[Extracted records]
****
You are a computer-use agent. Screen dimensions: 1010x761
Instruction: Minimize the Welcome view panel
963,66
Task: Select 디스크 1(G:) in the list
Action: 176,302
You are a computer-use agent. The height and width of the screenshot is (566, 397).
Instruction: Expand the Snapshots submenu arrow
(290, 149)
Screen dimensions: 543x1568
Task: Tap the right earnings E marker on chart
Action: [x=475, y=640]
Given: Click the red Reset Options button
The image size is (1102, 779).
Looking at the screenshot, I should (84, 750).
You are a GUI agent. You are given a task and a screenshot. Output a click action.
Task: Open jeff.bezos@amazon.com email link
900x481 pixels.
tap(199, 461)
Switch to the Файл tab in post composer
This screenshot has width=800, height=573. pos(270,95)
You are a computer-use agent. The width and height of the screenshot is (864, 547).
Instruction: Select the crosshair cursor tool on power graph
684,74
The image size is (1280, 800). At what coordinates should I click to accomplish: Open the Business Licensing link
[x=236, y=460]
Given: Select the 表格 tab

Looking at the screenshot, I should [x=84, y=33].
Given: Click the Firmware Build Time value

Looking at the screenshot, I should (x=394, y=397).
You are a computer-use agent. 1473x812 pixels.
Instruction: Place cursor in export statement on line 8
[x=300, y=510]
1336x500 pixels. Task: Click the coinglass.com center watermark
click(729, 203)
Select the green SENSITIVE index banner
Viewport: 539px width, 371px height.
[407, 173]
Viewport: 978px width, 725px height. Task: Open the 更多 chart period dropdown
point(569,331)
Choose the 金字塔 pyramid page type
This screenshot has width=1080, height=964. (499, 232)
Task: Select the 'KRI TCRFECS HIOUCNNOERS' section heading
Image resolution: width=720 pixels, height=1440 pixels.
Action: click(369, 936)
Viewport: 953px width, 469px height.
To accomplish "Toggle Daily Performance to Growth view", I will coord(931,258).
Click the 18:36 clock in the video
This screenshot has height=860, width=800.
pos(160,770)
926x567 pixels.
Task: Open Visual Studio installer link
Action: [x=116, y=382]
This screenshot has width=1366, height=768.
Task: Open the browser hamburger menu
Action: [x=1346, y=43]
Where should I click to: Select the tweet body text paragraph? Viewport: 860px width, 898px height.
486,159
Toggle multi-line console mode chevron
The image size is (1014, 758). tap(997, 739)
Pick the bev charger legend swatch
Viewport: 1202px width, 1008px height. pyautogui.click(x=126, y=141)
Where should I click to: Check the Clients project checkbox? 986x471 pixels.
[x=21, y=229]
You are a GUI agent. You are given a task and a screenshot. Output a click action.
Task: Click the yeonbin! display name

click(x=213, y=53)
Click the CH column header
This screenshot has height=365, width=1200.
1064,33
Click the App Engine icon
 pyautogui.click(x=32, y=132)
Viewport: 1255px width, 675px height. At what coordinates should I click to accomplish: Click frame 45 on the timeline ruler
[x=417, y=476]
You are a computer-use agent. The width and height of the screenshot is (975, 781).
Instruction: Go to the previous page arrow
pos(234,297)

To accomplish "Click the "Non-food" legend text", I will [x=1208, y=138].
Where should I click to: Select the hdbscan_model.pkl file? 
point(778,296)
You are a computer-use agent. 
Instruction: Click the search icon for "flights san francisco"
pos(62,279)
****
§ **Work task**
For this exercise, retype each entry from above exactly as it stands.

§ **Response to the exercise**
You are a computer-use agent. Screen dimensions: 1010x761
Instruction: Minimize the Welcome view panel
963,66
Task: Select 디스크 1(G:) in the list
Action: 176,302
You are a computer-use agent. The height and width of the screenshot is (566, 397).
Instruction: Expand the Snapshots submenu arrow
(290, 149)
Screen dimensions: 543x1568
Task: Tap the right earnings E marker on chart
Action: [x=475, y=640]
Given: Click the red Reset Options button
The image size is (1102, 779).
Looking at the screenshot, I should (84, 750).
You are a GUI agent. You are given a task and a screenshot. Output a click action.
Task: Open jeff.bezos@amazon.com email link
900x481 pixels.
tap(199, 461)
Switch to the Файл tab in post composer
This screenshot has width=800, height=573. pos(270,95)
You are a computer-use agent. The width and height of the screenshot is (864, 547).
Instruction: Select the crosshair cursor tool on power graph
684,74
The image size is (1280, 800). At what coordinates should I click to accomplish: Open the Business Licensing link
[x=236, y=460]
Given: Select the 表格 tab

Looking at the screenshot, I should [x=84, y=33].
Given: Click the Firmware Build Time value

Looking at the screenshot, I should (x=394, y=397).
You are a computer-use agent. 1473x812 pixels.
Instruction: Place cursor in export statement on line 8
[x=300, y=510]
1336x500 pixels. Task: Click the coinglass.com center watermark
click(729, 203)
Select the green SENSITIVE index banner
Viewport: 539px width, 371px height.
[407, 173]
Viewport: 978px width, 725px height. Task: Open the 更多 chart period dropdown
point(569,331)
Choose the 金字塔 pyramid page type
This screenshot has width=1080, height=964. (499, 232)
Task: Select the 'KRI TCRFECS HIOUCNNOERS' section heading
Image resolution: width=720 pixels, height=1440 pixels.
Action: click(369, 936)
Viewport: 953px width, 469px height.
To accomplish "Toggle Daily Performance to Growth view", I will coord(931,258).
Click the 18:36 clock in the video
This screenshot has height=860, width=800.
pos(160,770)
926x567 pixels.
Task: Open Visual Studio installer link
Action: [x=116, y=382]
This screenshot has width=1366, height=768.
Task: Open the browser hamburger menu
Action: [x=1346, y=43]
Where should I click to: Select the tweet body text paragraph? Viewport: 860px width, 898px height.
486,159
Toggle multi-line console mode chevron
The image size is (1014, 758). tap(997, 739)
Pick the bev charger legend swatch
Viewport: 1202px width, 1008px height. pyautogui.click(x=126, y=141)
Where should I click to: Check the Clients project checkbox? 986x471 pixels.
[x=21, y=229]
You are a GUI agent. You are given a task and a screenshot. Output a click action.
Task: Click the yeonbin! display name

click(x=213, y=53)
Click the CH column header
This screenshot has height=365, width=1200.
1064,33
Click the App Engine icon
 pyautogui.click(x=32, y=132)
Viewport: 1255px width, 675px height. At what coordinates should I click to accomplish: Click frame 45 on the timeline ruler
[x=417, y=476]
You are a computer-use agent. The width and height of the screenshot is (975, 781).
Instruction: Go to the previous page arrow
pos(234,297)

To accomplish "Click the "Non-food" legend text", I will [x=1208, y=138].
Where should I click to: Select the hdbscan_model.pkl file? 
point(778,296)
You are a computer-use agent. 
Instruction: Click the search icon for "flights san francisco"
pos(62,279)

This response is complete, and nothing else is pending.